В первой фазе фашистского режима, длившейся примерно до 1930 года, наблюдался значительный экономический подъем[20]. Это определялось главным образом состоянием мировой экономики, поскольку и в других государствах после тяжелого послевоенного кризиса произошло улучшение конъюнктуры. Но, с другой стороны, ликование фашистской пропаганды, изображавшей преодоление экономического кризиса как результат мероприятий фашистского правительства, также было в какой-то мере оправданно. Экономическая политика в этот период характеризовалась соединением либеральных и интервенционистских факторов. Сюда относятся, с одной стороны, переход к политике свободной торговли, реприватизация некоторых государственных служб и учреждений и либерализация акционерного права, а с другой стороны, установленное и контролируемое государством замораживание заработной платы, поддержка дефицитных предприятий, а также государственное стимулирование некоторых отраслей промышленности и программ внутренней колонизации.
Интервенционистская экономическая политика государства усилилась, когда с 1929 года на Италии начали сказываться воздействия мирового экономического кризиса. Число безработных, превысившее в 1934 году миллион человек, пытались снизить введением укороченного рабочего дня, дальнейшим снижением заработной платы, составившим для промышленных рабочих около 15%, а для сельскохозяйственных рабочих 40%, и другими мерами по поддержке занятости и созданию рабочих мест. Так как все это не принесло быстрого успеха и национальный доход вернулся к уровню 1929 года лишь в 1939 году, государственные меры по поддержке промышленности были еще усилены. Впрочем, с момента начала в октябре 1935 года абиссинской войны, на которую Лига Наций ответила экономическими санкциями, экономическая политика приняла вытекавший из военных соображений автаркический характер. С другой стороны, с нападения на Абиссинию началась политика внешней экспансии, оправдываемая идеологической целью восстановления Imperium Romanum (Римской империи). Ясно, что Муссолини был вынужден отвлекать внимание от внутренних социальных и экономических проблем, маскируя их видимостью внешнеполитических успехов.
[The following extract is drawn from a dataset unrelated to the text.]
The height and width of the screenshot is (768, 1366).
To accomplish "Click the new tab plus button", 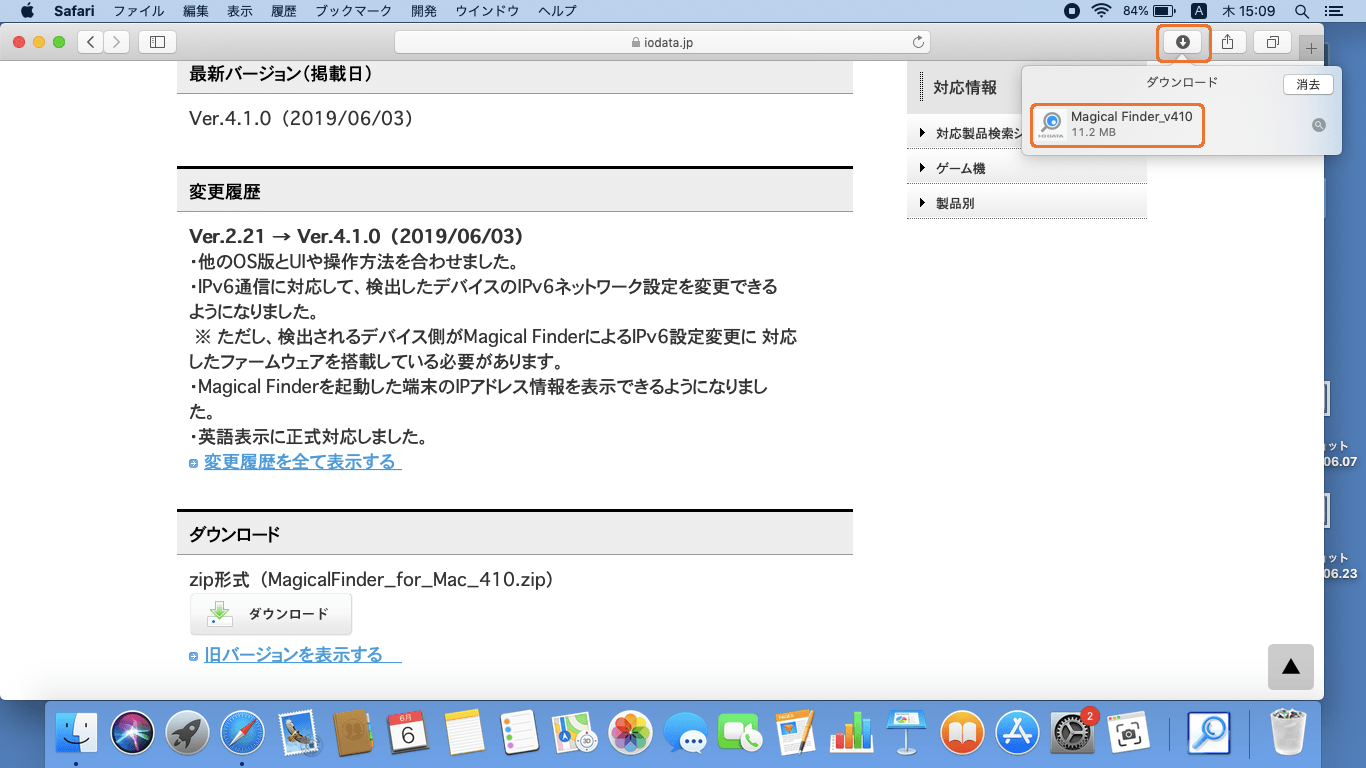I will [1311, 48].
Эта империалистическая политика, мотивируемая внешне– и внутриполитическими обстоятельствами, вначале была успешной[21]. Во внутренней политике националистические эмоции, подогретые военными успехами в Абиссинии, Испании и Албании, привели к сплочению широких кругов населения. Сверх того, чтобы привлечь их к режиму, были введены пособия для детей, оплачиваемые отпуска и была развернута деятельность контролируемой фашистами организации «Dopo Lavoro» («После работы»), занимавшейся организацией досуга трудящихся[22]. Армию, не отождествлявшую себя с режимом, можно было теснее привязать к нему военными действиями, по крайней мере пока они были успешны. Вследствие перехода к политике автаркии и к военной экономике вмешательство государства в экономику настолько усилилось, что влияние промышленников и их все еще могущественного объединения «Кон-финдустрия» заметно ослабело. Однако усилению и большей самостоятельности фашистского режима во внутриполитической области препятствовал тот факт, что фашистская Италия все больше впадала во внешнеполитическую и военную зависимость от своего усиливавшегося союзника – национал-социалистской Германии. Такое развитие событий, косвенно приведшее к развалу фашистской системы в Италии, было более или менее вынужденным, так как Муссолини, несомненно, его не хотел.